» Data lines
++++

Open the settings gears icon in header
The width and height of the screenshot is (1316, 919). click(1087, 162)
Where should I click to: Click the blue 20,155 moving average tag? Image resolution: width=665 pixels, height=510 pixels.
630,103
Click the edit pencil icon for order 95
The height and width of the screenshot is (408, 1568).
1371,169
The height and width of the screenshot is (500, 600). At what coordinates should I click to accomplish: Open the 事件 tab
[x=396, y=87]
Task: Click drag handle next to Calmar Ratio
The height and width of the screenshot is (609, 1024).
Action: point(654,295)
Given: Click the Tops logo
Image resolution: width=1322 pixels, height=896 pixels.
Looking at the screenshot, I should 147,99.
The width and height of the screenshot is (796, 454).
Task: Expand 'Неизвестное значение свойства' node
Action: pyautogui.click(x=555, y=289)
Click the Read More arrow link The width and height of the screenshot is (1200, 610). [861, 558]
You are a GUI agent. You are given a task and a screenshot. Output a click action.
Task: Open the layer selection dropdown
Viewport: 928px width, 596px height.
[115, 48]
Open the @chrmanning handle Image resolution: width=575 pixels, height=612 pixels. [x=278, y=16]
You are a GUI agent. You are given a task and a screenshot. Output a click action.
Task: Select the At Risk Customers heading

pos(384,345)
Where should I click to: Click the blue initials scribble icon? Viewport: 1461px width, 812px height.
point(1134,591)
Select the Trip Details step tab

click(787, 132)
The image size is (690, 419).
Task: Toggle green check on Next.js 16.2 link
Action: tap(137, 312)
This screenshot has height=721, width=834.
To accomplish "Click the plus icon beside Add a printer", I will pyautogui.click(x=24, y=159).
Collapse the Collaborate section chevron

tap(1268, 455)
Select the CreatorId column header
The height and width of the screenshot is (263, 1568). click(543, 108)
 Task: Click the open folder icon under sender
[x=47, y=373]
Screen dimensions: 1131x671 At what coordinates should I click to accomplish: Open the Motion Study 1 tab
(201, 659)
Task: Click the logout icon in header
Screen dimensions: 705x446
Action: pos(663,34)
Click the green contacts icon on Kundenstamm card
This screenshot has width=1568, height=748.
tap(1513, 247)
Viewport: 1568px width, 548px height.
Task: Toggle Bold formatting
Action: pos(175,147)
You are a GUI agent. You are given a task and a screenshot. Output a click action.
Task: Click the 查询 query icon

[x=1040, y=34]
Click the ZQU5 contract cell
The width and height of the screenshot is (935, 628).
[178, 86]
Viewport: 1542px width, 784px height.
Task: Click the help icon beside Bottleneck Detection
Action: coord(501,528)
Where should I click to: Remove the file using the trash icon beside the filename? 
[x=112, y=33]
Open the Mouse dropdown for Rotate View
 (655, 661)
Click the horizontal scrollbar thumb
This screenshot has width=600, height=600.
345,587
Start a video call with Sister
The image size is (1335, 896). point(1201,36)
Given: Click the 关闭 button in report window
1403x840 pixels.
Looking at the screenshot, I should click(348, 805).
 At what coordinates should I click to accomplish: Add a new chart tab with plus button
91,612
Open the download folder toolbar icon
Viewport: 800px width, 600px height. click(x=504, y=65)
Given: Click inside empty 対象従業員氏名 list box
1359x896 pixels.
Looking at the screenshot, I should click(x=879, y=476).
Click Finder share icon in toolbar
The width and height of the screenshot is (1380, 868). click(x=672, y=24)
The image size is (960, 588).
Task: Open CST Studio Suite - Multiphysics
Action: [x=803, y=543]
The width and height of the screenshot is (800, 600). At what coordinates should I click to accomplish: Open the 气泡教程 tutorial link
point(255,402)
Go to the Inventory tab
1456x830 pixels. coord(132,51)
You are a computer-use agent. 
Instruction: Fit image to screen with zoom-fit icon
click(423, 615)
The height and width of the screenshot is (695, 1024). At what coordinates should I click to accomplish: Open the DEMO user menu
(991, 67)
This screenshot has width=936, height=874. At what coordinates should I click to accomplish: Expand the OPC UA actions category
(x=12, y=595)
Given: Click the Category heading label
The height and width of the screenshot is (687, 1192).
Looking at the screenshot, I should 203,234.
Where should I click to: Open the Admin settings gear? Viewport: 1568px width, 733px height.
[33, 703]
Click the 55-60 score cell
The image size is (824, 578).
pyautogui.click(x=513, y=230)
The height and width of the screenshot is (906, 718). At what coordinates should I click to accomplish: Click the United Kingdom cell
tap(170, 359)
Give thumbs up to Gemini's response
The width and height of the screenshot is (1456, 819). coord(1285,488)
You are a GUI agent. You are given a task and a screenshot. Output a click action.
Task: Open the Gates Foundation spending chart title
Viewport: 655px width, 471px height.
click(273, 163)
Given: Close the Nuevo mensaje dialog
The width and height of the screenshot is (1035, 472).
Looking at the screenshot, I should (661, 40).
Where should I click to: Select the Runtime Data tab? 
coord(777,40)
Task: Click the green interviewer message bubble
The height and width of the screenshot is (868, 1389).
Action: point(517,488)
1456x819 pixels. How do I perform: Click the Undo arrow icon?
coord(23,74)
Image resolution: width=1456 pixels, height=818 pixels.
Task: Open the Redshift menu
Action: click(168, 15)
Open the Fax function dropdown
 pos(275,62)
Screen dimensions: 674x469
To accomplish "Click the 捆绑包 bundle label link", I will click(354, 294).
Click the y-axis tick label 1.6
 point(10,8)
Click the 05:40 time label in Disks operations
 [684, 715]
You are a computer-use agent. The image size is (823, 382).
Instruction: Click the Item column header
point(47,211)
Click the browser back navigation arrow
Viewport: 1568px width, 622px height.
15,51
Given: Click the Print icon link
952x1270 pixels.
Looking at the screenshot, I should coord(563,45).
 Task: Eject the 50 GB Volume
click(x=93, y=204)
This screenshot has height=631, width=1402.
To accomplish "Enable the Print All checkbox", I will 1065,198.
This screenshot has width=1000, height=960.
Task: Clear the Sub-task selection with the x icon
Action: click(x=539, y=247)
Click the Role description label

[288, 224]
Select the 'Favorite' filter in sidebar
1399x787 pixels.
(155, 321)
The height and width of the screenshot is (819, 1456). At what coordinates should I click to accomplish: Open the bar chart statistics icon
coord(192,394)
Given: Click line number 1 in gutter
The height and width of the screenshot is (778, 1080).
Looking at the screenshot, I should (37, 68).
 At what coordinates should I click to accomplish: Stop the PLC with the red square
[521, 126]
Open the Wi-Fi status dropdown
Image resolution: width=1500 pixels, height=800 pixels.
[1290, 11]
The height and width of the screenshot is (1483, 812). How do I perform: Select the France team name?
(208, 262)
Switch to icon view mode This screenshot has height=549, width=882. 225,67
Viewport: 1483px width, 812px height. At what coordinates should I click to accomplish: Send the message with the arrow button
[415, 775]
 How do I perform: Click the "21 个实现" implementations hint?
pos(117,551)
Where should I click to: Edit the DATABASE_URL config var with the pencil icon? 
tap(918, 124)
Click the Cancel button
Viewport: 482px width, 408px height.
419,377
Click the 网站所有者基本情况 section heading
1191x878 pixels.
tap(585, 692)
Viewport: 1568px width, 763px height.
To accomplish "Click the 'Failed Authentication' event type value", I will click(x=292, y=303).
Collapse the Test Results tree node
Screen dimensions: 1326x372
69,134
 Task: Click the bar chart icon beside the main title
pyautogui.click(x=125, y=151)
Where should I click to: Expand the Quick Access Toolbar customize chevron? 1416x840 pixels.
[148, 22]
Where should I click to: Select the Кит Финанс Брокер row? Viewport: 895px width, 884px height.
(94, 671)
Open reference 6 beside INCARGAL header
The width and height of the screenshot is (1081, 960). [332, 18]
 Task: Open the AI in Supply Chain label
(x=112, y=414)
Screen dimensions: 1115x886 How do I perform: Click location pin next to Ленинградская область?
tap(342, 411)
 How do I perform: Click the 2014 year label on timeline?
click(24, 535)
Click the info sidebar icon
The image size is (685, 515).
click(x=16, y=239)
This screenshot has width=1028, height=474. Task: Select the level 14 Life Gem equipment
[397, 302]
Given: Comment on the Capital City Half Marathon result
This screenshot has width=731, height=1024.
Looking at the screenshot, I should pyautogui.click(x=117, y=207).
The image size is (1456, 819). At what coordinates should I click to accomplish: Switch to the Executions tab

++++

» Exercise instructions
Retype the records word for word, from the line containing "The height and width of the screenshot is (500, 600)." down through the line containing "Click the Read", including both of those lines.

» Task result
The height and width of the screenshot is (500, 600). At what coordinates should I click to accomplish: Open the 事件 tab
[x=396, y=87]
Task: Click drag handle next to Calmar Ratio
The height and width of the screenshot is (609, 1024).
Action: point(654,295)
Given: Click the Tops logo
Image resolution: width=1322 pixels, height=896 pixels.
Looking at the screenshot, I should 147,99.
The width and height of the screenshot is (796, 454).
Task: Expand 'Неизвестное значение свойства' node
Action: pyautogui.click(x=555, y=289)
Click the Read More arrow link The width and height of the screenshot is (1200, 610). [861, 558]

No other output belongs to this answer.